De acordo com o pesquisador Emiliano Castro, os morcegos insetívoros atuam como reguladores naturais das populações de insetos em ecossistemas agrícolas. Graças à ecolocalização, capacidade de localizar objetos por meio da emissão e da recepção de sinais sonoros, esses mamíferos conseguem encontrar e capturar insetos durante a noite, inclusive em pleno voo.
Uma das principais vantagens dessa abordagem é que os morcegos predam mariposas e borboletas adultas antes que elas depositem ovos nas plantas. Com isso, é possível reduzir a quantidade de larvas e, consequentemente, minimizar as perdas na produção agrícola.
Na província de San Juan vivem oito espécies de morcegos. Entre elas, o morcego-de-cauda-livre-brasileiro (Tadarida brasiliensis) é apontado como uma das mais promissoras para o controle biológico de pragas. Os pesquisadores também destacam o potencial desses animais no combate a outras espécies prejudiciais à agricultura, como a traça-da-maçã (Cydia pomonella) e a traça-do-tomateiro (Tuta absoluta).
Para fortalecer as populações locais, os cientistas defendem a conservação das espécies já presentes na região, em vez da introdução de novos animais.
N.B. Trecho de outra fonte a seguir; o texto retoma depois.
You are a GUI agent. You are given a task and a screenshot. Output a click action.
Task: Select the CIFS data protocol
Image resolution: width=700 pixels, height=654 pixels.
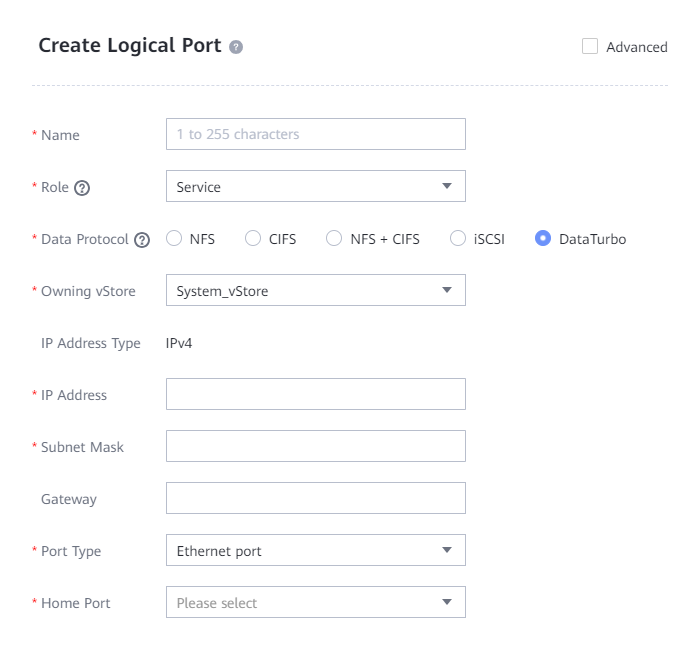point(253,239)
Uma das alternativas é a instalação de abrigos artificiais que favoreçam a formação de colônias.
Antes da instalação dessas estruturas, os especialistas pretendem identificar as espécies presentes em cada área, analisar seus hábitos alimentares e compreender como utilizam o ambiente. O monitoramento será realizado com detectores de ultrassom, o que permitirá acompanhar a atividade dos morcegos sem capturá-los.
"Buscamos que os morcegos sejam reconhecidos não apenas por sua importância para a conservação da biodiversidade, mas também pelos benefícios concretos que proporcionam à sociedade. Em uma província com forte atividade agrícola, como San Juan, eles representam uma oportunidade para integrar conservação e produção, promovendo sistemas mais sustentáveis e saudáveis para as pessoas e o meio ambiente", explicou Emiliano Castro.
O projeto ainda está em fase inicial. Os pesquisadores atuam em parceria com órgãos públicos, instituições científicas e representantes do setor agropecuário para avaliar a viabilidade da aplicação prática dessa estratégia. A expectativa é que a conservação da biodiversidade se torne mais um instrumento para promover o desenvolvimento sustentável da agricultura.